Please give back exactly the line with "Where should I" and each line after it through the end of the material, leaving out the pictures.

+++ Supplied material +++

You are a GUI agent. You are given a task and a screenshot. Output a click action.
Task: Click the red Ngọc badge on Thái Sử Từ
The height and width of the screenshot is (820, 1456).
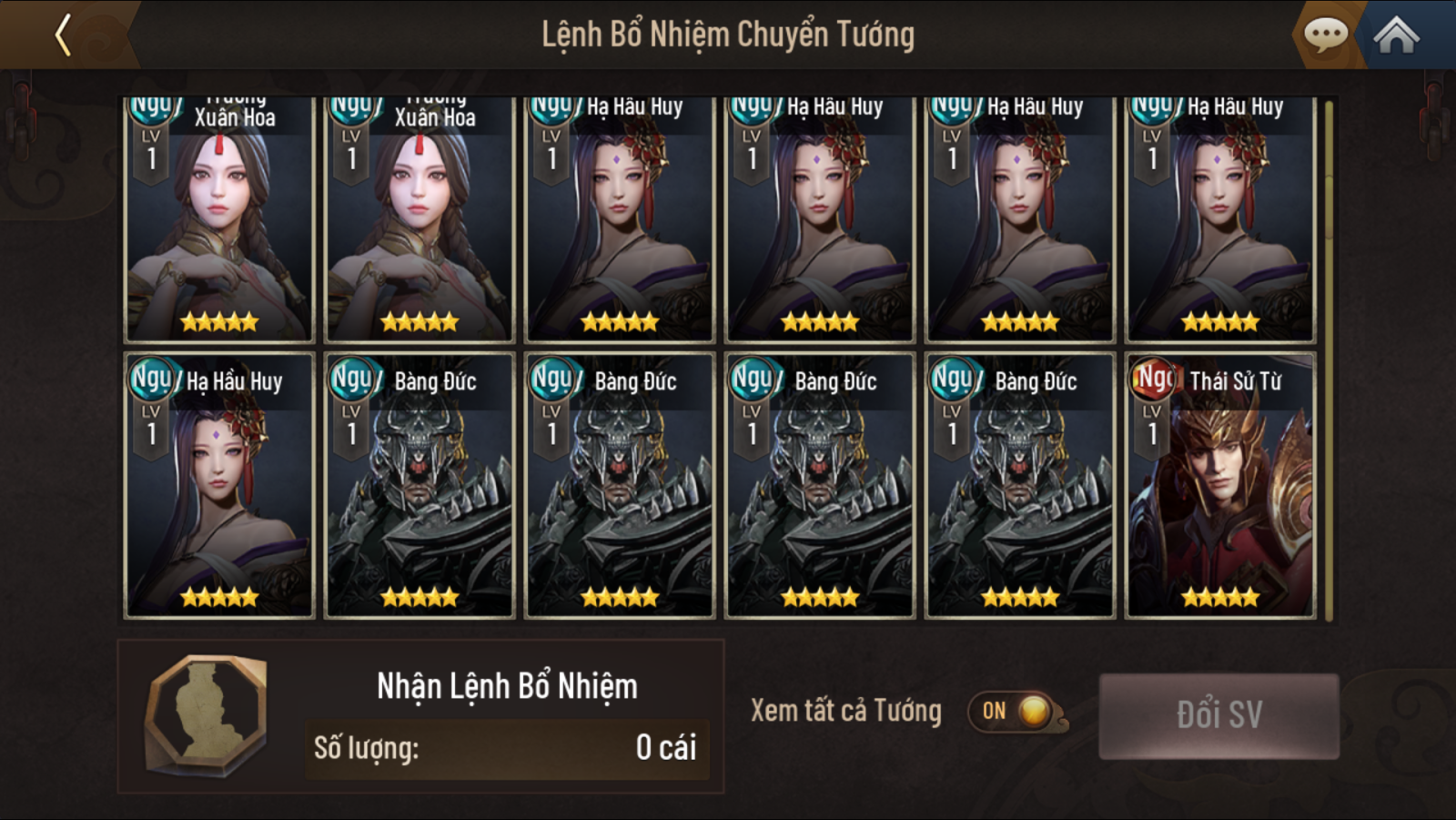coord(1153,378)
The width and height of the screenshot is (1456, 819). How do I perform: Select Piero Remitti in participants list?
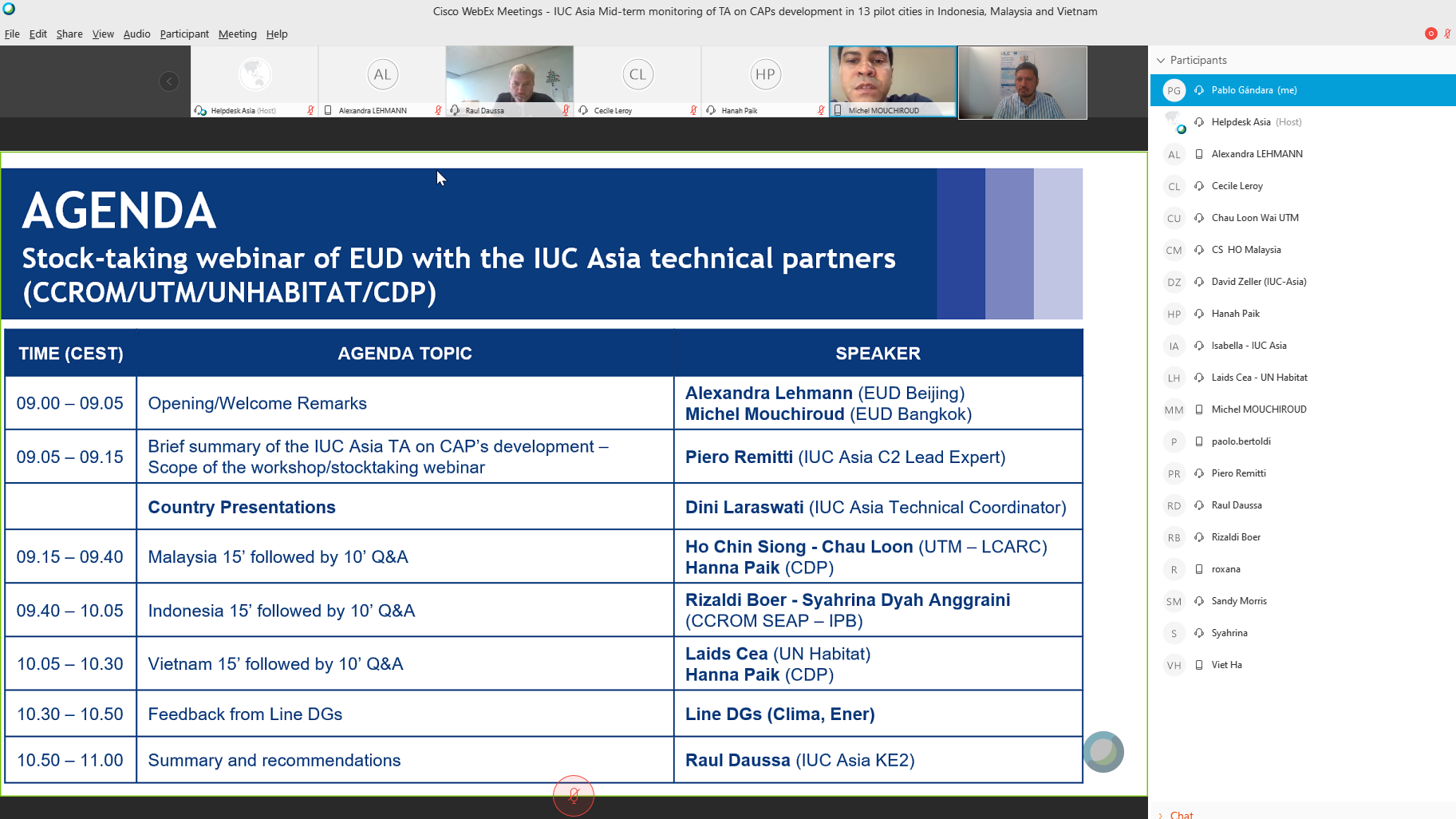click(1238, 473)
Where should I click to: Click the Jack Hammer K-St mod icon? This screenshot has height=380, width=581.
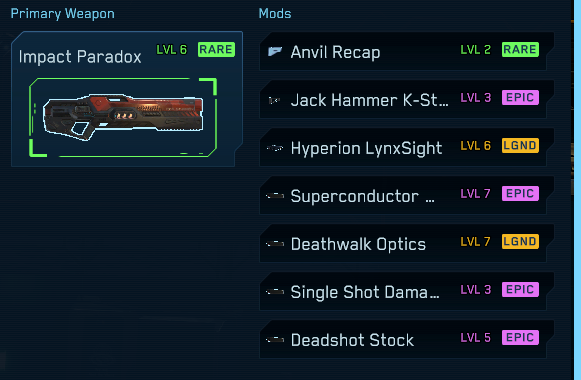275,100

+++

Problem solution =>
Where should I click to: Click the Jack Hammer K-St mod icon? This screenshot has height=380, width=581.
275,100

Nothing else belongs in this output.